Quand il eut vingt ans il leva les yeux, regarda le ciel, regarda la terre à nouveau, — avec attention.  C'était donc vrai !  Dieu n'avait fait qu'ébaucher le monde.  Il n'y avait laissé que des ruines.

Ruines ce chêne, si beau pourtant.  Ruines cette eau, qui vient se briser si doucement sur la rive.  Ruines le soleil même.  Ruines tous ces signes de la beauté comme le prouvent bien les nuages, plus beaux encore.

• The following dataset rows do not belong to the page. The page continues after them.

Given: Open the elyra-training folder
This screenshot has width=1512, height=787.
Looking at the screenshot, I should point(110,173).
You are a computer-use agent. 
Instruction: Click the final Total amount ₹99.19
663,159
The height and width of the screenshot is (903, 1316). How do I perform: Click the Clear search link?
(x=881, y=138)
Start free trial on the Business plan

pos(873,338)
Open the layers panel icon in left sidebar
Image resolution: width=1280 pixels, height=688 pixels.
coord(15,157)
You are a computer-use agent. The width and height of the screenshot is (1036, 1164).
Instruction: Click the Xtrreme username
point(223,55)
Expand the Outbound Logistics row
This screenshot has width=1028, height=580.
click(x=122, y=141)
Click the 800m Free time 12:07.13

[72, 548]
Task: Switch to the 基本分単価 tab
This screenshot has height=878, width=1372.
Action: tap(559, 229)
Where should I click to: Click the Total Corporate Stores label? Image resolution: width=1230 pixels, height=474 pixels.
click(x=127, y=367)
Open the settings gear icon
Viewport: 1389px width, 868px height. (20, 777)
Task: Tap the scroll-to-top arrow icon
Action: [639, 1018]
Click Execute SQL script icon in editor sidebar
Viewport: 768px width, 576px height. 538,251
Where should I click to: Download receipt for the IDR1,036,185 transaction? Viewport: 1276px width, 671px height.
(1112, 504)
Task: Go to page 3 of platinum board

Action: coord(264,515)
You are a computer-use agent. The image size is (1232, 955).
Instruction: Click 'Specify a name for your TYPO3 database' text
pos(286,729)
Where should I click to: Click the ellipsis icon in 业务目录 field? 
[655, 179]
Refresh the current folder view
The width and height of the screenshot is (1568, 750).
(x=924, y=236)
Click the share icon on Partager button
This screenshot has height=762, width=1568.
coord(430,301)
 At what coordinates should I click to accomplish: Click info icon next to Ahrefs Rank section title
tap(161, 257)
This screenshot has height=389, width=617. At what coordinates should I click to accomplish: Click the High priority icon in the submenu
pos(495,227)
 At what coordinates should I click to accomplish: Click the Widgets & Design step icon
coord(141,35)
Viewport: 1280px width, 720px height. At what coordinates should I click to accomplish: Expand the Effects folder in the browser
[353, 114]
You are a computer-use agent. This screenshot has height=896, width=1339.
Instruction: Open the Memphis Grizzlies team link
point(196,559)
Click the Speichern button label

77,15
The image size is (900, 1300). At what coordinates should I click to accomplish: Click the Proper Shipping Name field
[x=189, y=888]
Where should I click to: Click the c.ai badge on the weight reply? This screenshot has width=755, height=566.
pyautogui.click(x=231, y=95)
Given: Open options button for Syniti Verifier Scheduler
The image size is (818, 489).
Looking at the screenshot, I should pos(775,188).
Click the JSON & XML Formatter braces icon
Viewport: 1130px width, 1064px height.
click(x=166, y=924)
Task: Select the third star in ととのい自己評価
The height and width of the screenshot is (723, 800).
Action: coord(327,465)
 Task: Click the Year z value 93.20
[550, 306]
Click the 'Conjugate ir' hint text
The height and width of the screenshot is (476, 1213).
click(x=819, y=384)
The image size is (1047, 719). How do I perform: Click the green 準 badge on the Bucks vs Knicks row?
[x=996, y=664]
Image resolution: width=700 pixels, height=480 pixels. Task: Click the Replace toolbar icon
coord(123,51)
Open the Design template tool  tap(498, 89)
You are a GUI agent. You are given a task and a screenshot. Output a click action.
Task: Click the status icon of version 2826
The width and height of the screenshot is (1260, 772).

Seule la lumière a eu sa vie pleine peut-être, se dit-il.  Et c'est pour cela qu'elle semble simple, et incréée. — Depuis, il n'aime plus, dans l'œuvre des peintres, que les ébauches.  Le trait qui se ferme sur soi lui semble trahir la cause de ce dieu qui a préféré l'angoisse de la recherche à la joie de l'œuvre accomplie.

 

LE DÉSESPOIR DU PEINTRE

Il peignait, la pente d'une montagne, pierres ocres serrées, mais cette étoffe de bure se divisait, pour un sein, un enfant y pressait ses lèvres, et on descendait, de là-haut, de presque le ciel, dans la nuit (car il faisait nuit), c'étaient des porteurs de coffres desquels filtraient des lumières.

Que de tableaux laissa-t-il ainsi, inachevés, envahis ! Les années passèrent, sa main trembla, l'œuvre du peintre de paysage ne fut plus que ce tas de blocs de bouille luisante, là-bas, sur quoi erraient les enfants du ciel et de la terre.

 

LE MUSÉE

Clameurs, au loin.  Une foule qui court sous la pluie battante, entre des toiles que fait claquer le vent de la mer.

Un homme passe en criant.  Que dit-il ? Qu'il sait, lui ! Qu'il a vu  ! Je distingue ses mots. Ah, je comprends presque !

J'ai trouvé refuge dans un musée.  Dehors le grand vent mêlé d'eau règne seul désormais, secouant les vitres.

Dans chaque peinture, me semble-t-il, c'est comme si Dieu renonçait à finir le monde.

 

LA GRANDE IMAGE

C'était le temple.  La porte était basse, étroite, les murs du couloir étaient gris, humides, l'ascenseur caché vers le fond par l'escalier de la cave, avait une grille trop lourde qui se rabattait avec bruit, et tout semblait vide dans les étages et même clos et muré, sauf cette porte au troisième.

L'autel est là, dans la petite salle à manger, c'est un robinet dont l'eau coule.

Et l'image est là sur l'autel, la grande image divine, on peut la toucher, la prendre dans ses mains, la pétrir sous l'eau dans l'évier, c'est une motte de terre molle qui se laisse sans fin donner des formes faciles, bien que parfois quelques morceaux s'en détachent.  On les rassemble alors, on les serre contre la masse infiniment grise et triste, on en refait une boule.

 

LE CRUCIFIX

On lui explique que ce grand crucifix de la chapelle de gauche a été apporté un soir par un homme âgé, pliant sous le poids.

Il a dit qu'il le reprendrait le lendemain, mais il n'est jamais revenu.  Et désormais tout ce qui est là dehors, cette rue, ces passants parfois, il fait nuit maintenant, Florence, c'est là d'où Dieu est venu, c'est l'autre monde.

La tête est penchée sur l'épaule.  Le sang de la couronne d'épines fait tache rouge sur le bois gris.  Une fente part de l'épaule, cherche le cœur, sépare et semble effacer les signes de la souffrance.